Passage to read ▸
Carl D Cravens wrote:
> 
> On Wed, 22 Mar 2000, Tom Hull wrote:
> 
> > $ ps -e | awk '$4==PROG{print $1}' PROG=init -
> 
> This doesn't produce any output on my box.  (And 'ps e' under Debian 2.0
> has the progname in the fifth field, too.)

The traditional Linux ps command used the BSD options, which are completely
different from the SVR4 ps option. Someone came up with the idea of writing
one program to support both option sets, where the SVR4 options switches
are preceded by - while the BSD options don't start with -. The SVR4 ps -e
lists _every_ process, which is not what ps e does; the corresponding BSD
switch is: ps x

One problem is that ps x sometimes prints out the command name (in $5, as
you note below) surrounded by [...]. Not sure what this means, but it's
probably in the FM. In any case, it's an extra nuissance to sift out.
Looks like this would do:

  ps x | tr -d '[]'

> This works...

Given problem ▸
Answer these questions about the post on the ps command:
(a) In the ps option scheme described, what marks an option as an SVR4 switch rather than a BSD one?
(b) Which BSD switch corresponds to the SVR4 ps -e?
(c) What command does the post suggest for removing the brackets around command names?
The material below comes from a separate source.

[Interface element records]

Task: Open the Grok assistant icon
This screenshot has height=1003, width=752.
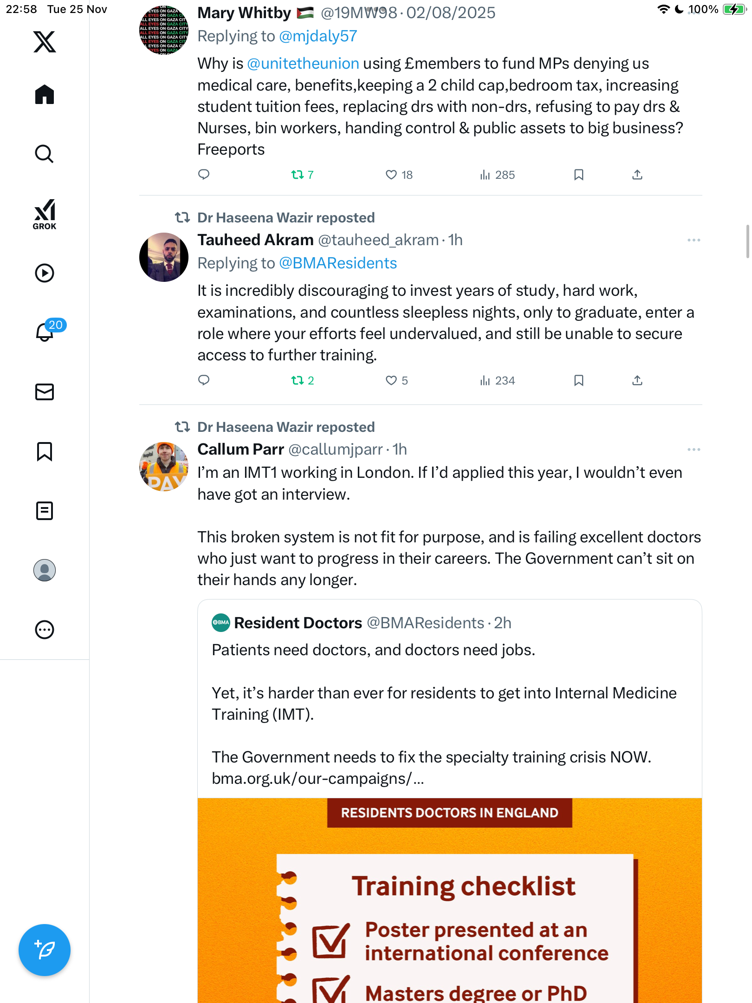Action: (x=45, y=214)
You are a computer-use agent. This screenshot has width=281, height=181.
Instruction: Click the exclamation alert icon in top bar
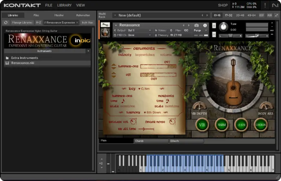265,5
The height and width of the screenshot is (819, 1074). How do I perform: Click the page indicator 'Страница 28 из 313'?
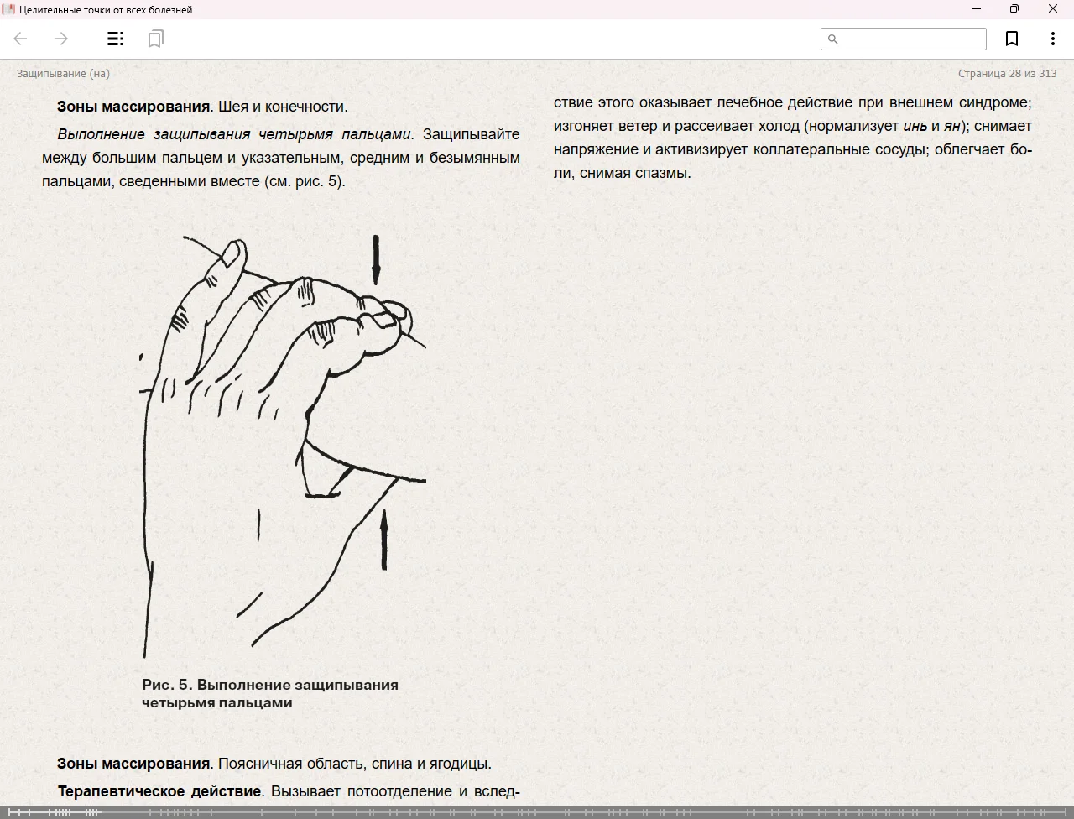pos(1007,73)
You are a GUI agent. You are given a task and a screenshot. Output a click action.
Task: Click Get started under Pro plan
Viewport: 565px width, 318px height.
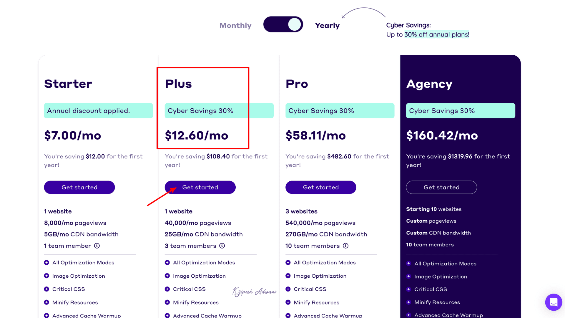coord(321,187)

Exercise result ▸
(a) SVR4 switches are preceded by -, while BSD options don't start with -.
(b) ps x
(c) ps x | tr -d '[]'